Imran Khan: The ‘honest’ captain myth
Cults—political and religious—can be long-lived and deadly dangerous. Building on his cricketing success and cancer hospital, Imran Khan worked relentlessly for decades at self-promotion. His growing cult swallowed story after story: corruption would end in 90 days; the national treasury would overflow once "looted dollars" stashed by political rivals in secret overseas accounts were brought back.
Naya Pakistan would overflow with milk and honey—Khan would "commit suicide but never return to the IMF"; foreign policy would be based upon principle rather than expediency; the world's most sought-after passport would become the green one; and Pakistan would turn into a tourist haven. Jobs would be aplenty, the justice system would be overhauled, civil service officers appointed purely on merit, and the police system revamped. But the reality turned out starkly different.
Just months after winning a bitterly disputed election, Khan's government requested the IMF for a loan. Critical dependency on the United States was traded for equal dependency upon China. Today, the Pakistani passport is no more desirable than before and the only foreign tourists are intrepid mountain climbers. In January 2022, Transparency International announced that perceptions of corruption had taken a quantum leap.
Horse-trading politics got a boost once Khan decided that "electable" candidates would be preferred over principled candidates. Although he now admits "mistakes", the future may be no different. In a desperate move, the Punjab chief minister—apparently chosen by his first lady and praised sky-high by Khan until two weeks ago—has just been thrown under the bus. His replacement, handpicked by Khan himself, was once derided by Khan as a scumbag.
To save his sinking ship, Captain Khan has invented the cock-and-bull story of an American conspiracy to oust him. This, he said, owes to his independent stand on Ukraine. So why hasn't Narendra Modi—also ambivalent on Russia's aggression—alleged the same?
What makes cults so attractive and cultists so impervious to factual evidence and reason? Why do so many people set aside good sense and worship leaders?
Anthropologists have related the degree of cultic affiliation to the perceived uncertainty within an environment. For example, they find that rougher seas make fishermen engage in more elaborate magic rituals. Correspondingly, Pakistan's lack of a shared national purpose creates space for putschists and captains who promise to steer the ship of state out of stormy waters.
Military interventions that debilitated democracy paved the way for fix-all miracle magic men like Imran Khan. The broken idols of other wannabe messiahs with fanatical followings litter the political landscape. Zulfikar Ali Bhutto, Benazir Bhutto, Altaf Husain, and Maulana Fazlullah also had sophisticated urbanites among their followers. This happened even before the invention of social media, but technology has created virtually impenetrable silos of political groupthink.
Today, one particular belief sits securely in a nuclear-protected bunker and may survive even the no-confidence vote. Common wisdom is that all opposition leaders are money-hungry cheats and Khan, even with his shortcomings, is clean as a whistle. Correct? After all, it is commonly held that all opposition politicians are venal, even if there is disagreement on which is the more corrupt one.
Imran Khan wins out on this. Chasing money is not his first priority. Of course, opponents do point to his magnificent Banigala palace, high-style living, minimal payment of personal taxes, and the doubts raised by the ECP regarding PTI's foreign funding. These are minor sins. But it is Khan's insatiable lust for power that makes him truly dangerous for this country.

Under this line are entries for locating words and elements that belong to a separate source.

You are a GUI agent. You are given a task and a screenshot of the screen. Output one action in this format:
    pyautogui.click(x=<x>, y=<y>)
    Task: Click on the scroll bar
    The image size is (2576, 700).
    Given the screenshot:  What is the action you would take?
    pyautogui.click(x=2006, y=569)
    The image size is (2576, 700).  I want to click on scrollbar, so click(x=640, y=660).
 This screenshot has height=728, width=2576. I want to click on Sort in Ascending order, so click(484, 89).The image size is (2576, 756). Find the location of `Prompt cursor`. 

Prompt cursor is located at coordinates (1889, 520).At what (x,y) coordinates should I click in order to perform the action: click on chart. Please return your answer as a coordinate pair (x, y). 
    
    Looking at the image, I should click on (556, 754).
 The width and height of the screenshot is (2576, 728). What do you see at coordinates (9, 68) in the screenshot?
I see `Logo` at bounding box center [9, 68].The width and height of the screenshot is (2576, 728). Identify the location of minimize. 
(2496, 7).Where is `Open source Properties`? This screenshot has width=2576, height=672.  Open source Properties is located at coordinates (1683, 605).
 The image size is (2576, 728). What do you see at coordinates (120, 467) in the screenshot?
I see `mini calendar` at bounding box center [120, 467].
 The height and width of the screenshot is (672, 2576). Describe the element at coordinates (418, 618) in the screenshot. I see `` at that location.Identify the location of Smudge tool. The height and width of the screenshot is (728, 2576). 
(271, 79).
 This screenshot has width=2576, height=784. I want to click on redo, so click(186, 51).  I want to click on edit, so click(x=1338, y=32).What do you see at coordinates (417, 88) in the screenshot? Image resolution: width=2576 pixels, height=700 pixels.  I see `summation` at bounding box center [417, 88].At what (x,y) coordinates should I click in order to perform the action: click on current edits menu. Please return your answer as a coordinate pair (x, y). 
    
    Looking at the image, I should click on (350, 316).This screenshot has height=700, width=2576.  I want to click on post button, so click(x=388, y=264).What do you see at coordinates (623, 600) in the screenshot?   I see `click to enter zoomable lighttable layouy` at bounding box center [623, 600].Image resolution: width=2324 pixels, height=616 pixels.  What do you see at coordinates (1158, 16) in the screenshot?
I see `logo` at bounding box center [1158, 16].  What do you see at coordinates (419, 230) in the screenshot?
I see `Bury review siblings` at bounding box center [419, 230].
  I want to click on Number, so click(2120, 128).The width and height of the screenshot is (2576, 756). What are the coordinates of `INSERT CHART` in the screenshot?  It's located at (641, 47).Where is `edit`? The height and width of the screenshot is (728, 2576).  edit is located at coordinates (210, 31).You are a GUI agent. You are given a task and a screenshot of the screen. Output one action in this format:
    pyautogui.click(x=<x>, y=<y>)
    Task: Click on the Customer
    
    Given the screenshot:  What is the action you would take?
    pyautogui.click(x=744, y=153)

While money fattens individuals, absolute power brings catastrophe. Donald Trump wanted both money and power but Hitler, Stalin, Mao, and Pol Pot craved only the latter.
How will Khan rally his followers again? He has already revealed his strategy for the forthcoming elections: whip up xenophobic nationalism; mobilise the religious sentiment that he helped generate through encouraging TLP's anti-France anti-blasphemy agitations. Pro-Khan people are patriots, those against him are traitors, and fence sitters are, in his words, mere animals.
With Imran Khan voted out, Pakistan has won a temporary victory. However, its larger interest demands that all political parties obey rules and the Constitution. They must embrace democracy and pluralism, and cease pursuing narrow interests. Aggression and hate propagation, use of foul language, and denigration of women and religious minorities should have no role to play in politics.
The article was first published in Dawn, an ANN partner of The Daily Star.
Pervez Hoodbhoy is an Islamabad-based physicist and writer.